:: PROMPT ::
Exactly as they appear, set down all of the records.

Top of MATERIAL SHOWN

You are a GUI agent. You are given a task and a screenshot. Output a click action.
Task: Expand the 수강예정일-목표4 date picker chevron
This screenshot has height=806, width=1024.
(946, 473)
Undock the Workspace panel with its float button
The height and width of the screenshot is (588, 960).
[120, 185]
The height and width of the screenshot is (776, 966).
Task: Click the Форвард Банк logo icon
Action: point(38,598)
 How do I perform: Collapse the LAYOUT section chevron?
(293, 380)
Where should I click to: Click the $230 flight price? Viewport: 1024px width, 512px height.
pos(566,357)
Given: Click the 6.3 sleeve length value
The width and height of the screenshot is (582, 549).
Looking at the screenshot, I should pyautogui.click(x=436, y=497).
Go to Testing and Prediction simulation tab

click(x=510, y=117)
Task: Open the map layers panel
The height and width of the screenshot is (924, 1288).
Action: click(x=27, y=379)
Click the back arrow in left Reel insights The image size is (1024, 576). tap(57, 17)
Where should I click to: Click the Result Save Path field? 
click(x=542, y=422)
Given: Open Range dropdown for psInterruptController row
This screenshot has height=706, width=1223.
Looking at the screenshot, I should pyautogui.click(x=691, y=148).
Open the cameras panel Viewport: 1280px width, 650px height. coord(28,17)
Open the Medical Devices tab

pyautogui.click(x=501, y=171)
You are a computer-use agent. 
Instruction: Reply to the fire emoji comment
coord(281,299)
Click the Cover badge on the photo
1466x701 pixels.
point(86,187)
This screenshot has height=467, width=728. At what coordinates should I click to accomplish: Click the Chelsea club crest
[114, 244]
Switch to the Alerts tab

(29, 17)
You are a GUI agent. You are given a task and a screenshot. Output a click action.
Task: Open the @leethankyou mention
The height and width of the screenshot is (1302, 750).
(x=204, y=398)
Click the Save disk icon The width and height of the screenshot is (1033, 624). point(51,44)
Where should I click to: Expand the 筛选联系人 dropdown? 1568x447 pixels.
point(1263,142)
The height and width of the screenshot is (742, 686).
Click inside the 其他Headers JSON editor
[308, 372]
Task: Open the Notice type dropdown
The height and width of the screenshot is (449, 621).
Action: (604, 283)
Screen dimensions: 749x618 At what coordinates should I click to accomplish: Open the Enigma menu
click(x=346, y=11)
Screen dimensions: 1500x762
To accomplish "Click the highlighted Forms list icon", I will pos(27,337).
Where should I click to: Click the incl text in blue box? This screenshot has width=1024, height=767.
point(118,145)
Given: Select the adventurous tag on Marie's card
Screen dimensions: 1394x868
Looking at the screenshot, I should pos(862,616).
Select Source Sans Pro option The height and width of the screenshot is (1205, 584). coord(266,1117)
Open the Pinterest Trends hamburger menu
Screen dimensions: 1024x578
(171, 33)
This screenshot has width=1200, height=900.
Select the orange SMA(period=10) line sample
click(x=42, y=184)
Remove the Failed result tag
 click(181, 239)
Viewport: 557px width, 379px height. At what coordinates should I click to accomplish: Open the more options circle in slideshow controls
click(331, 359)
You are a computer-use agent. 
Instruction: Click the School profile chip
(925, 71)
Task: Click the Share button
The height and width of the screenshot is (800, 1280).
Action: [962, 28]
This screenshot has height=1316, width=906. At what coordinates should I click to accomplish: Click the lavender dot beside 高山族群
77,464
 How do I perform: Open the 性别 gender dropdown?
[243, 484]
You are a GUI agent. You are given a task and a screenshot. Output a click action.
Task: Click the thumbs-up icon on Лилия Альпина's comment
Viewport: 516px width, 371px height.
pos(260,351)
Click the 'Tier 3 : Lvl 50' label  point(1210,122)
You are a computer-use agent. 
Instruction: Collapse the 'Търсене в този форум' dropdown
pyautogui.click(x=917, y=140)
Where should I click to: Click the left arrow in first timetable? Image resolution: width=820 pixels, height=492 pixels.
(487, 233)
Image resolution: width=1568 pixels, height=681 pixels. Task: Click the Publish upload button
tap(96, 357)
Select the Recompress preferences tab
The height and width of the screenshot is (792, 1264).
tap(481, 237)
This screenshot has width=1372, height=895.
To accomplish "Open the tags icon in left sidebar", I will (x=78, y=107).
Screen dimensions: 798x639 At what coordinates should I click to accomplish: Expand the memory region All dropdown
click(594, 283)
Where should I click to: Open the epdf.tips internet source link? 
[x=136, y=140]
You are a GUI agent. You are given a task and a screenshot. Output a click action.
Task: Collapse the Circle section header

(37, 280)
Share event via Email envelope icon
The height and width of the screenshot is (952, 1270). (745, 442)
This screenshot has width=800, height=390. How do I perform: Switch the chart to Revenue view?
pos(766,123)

Bottom of MATERIAL SHOWN

:: REPLY ::
You are a GUI agent. You are given a task and a screenshot. Output a click action.
Task: Expand the 수강예정일-목표4 date picker chevron
This screenshot has height=806, width=1024.
(946, 473)
Undock the Workspace panel with its float button
The height and width of the screenshot is (588, 960).
[120, 185]
The height and width of the screenshot is (776, 966).
Task: Click the Форвард Банк logo icon
Action: point(38,598)
 How do I perform: Collapse the LAYOUT section chevron?
(293, 380)
Where should I click to: Click the $230 flight price? Viewport: 1024px width, 512px height.
pos(566,357)
Given: Click the 6.3 sleeve length value
The width and height of the screenshot is (582, 549).
Looking at the screenshot, I should pyautogui.click(x=436, y=497).
Go to Testing and Prediction simulation tab

click(x=510, y=117)
Task: Open the map layers panel
The height and width of the screenshot is (924, 1288).
Action: click(x=27, y=379)
Click the back arrow in left Reel insights The image size is (1024, 576). tap(57, 17)
Where should I click to: Click the Result Save Path field? 
click(x=542, y=422)
Given: Open Range dropdown for psInterruptController row
This screenshot has height=706, width=1223.
Looking at the screenshot, I should pyautogui.click(x=691, y=148).
Open the cameras panel Viewport: 1280px width, 650px height. coord(28,17)
Open the Medical Devices tab

pyautogui.click(x=501, y=171)
You are a computer-use agent. 
Instruction: Reply to the fire emoji comment
coord(281,299)
Click the Cover badge on the photo
1466x701 pixels.
point(86,187)
This screenshot has height=467, width=728. At what coordinates should I click to accomplish: Click the Chelsea club crest
[114, 244]
Switch to the Alerts tab

(29, 17)
You are a GUI agent. You are given a task and a screenshot. Output a click action.
Task: Open the @leethankyou mention
The height and width of the screenshot is (1302, 750).
(x=204, y=398)
Click the Save disk icon The width and height of the screenshot is (1033, 624). point(51,44)
Where should I click to: Expand the 筛选联系人 dropdown? 1568x447 pixels.
point(1263,142)
The height and width of the screenshot is (742, 686).
Click inside the 其他Headers JSON editor
[308, 372]
Task: Open the Notice type dropdown
The height and width of the screenshot is (449, 621).
Action: (604, 283)
Screen dimensions: 749x618 At what coordinates should I click to accomplish: Open the Enigma menu
click(x=346, y=11)
Screen dimensions: 1500x762
To accomplish "Click the highlighted Forms list icon", I will pos(27,337).
Where should I click to: Click the incl text in blue box? This screenshot has width=1024, height=767.
point(118,145)
Given: Select the adventurous tag on Marie's card
Screen dimensions: 1394x868
Looking at the screenshot, I should pos(862,616).
Select Source Sans Pro option The height and width of the screenshot is (1205, 584). coord(266,1117)
Open the Pinterest Trends hamburger menu
Screen dimensions: 1024x578
(171, 33)
This screenshot has width=1200, height=900.
Select the orange SMA(period=10) line sample
click(x=42, y=184)
Remove the Failed result tag
 click(181, 239)
Viewport: 557px width, 379px height. At what coordinates should I click to accomplish: Open the more options circle in slideshow controls
click(331, 359)
You are a computer-use agent. 
Instruction: Click the School profile chip
(925, 71)
Task: Click the Share button
The height and width of the screenshot is (800, 1280).
Action: [962, 28]
This screenshot has height=1316, width=906. At what coordinates should I click to accomplish: Click the lavender dot beside 高山族群
77,464
 How do I perform: Open the 性别 gender dropdown?
[243, 484]
You are a GUI agent. You are given a task and a screenshot. Output a click action.
Task: Click the thumbs-up icon on Лилия Альпина's comment
Viewport: 516px width, 371px height.
pos(260,351)
Click the 'Tier 3 : Lvl 50' label  point(1210,122)
You are a computer-use agent. 
Instruction: Collapse the 'Търсене в този форум' dropdown
pyautogui.click(x=917, y=140)
Where should I click to: Click the left arrow in first timetable? Image resolution: width=820 pixels, height=492 pixels.
(487, 233)
Image resolution: width=1568 pixels, height=681 pixels. Task: Click the Publish upload button
tap(96, 357)
Select the Recompress preferences tab
The height and width of the screenshot is (792, 1264).
tap(481, 237)
This screenshot has width=1372, height=895.
To accomplish "Open the tags icon in left sidebar", I will (x=78, y=107).
Screen dimensions: 798x639 At what coordinates should I click to accomplish: Expand the memory region All dropdown
click(594, 283)
Where should I click to: Open the epdf.tips internet source link? 
[x=136, y=140]
You are a GUI agent. You are given a task and a screenshot. Output a click action.
Task: Collapse the Circle section header

(37, 280)
Share event via Email envelope icon
The height and width of the screenshot is (952, 1270). (745, 442)
This screenshot has width=800, height=390. How do I perform: Switch the chart to Revenue view?
pos(766,123)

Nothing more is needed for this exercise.